◆ TASK PROMPT: Scan the entries below for the word "into". Copy out every line in which it occurs.

---------- SUPPLIED RECORDS

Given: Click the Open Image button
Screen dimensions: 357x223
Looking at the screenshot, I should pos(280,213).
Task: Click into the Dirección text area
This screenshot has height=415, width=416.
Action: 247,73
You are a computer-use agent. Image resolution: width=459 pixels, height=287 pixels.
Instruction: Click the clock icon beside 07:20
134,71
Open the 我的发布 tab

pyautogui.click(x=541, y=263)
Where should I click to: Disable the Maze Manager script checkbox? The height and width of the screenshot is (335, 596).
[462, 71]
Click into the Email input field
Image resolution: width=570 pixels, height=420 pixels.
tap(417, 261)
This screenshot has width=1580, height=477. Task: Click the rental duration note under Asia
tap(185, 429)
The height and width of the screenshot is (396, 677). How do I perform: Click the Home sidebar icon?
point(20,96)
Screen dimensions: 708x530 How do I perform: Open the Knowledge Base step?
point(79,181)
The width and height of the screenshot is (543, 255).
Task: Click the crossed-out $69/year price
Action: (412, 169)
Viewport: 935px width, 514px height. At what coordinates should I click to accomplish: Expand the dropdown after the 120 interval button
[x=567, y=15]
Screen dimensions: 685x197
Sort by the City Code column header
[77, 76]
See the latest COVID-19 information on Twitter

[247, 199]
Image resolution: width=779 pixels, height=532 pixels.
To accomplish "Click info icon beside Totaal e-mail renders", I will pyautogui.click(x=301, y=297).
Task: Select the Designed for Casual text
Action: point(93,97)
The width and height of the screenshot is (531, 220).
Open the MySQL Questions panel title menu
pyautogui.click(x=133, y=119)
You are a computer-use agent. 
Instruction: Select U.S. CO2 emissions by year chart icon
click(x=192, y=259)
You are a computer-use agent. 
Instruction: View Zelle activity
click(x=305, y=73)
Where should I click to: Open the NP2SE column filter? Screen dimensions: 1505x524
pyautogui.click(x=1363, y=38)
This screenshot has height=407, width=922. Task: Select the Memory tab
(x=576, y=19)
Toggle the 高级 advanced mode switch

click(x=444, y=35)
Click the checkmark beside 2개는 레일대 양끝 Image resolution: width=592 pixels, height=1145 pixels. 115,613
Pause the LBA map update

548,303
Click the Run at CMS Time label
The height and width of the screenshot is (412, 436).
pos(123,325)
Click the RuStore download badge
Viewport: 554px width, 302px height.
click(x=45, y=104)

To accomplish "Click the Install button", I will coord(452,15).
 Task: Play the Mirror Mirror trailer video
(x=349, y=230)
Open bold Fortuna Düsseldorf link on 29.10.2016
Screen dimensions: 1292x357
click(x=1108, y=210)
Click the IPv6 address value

--------------------

◆ TASK RESULT:
Task: Click into the Dirección text area
Click into the Email input field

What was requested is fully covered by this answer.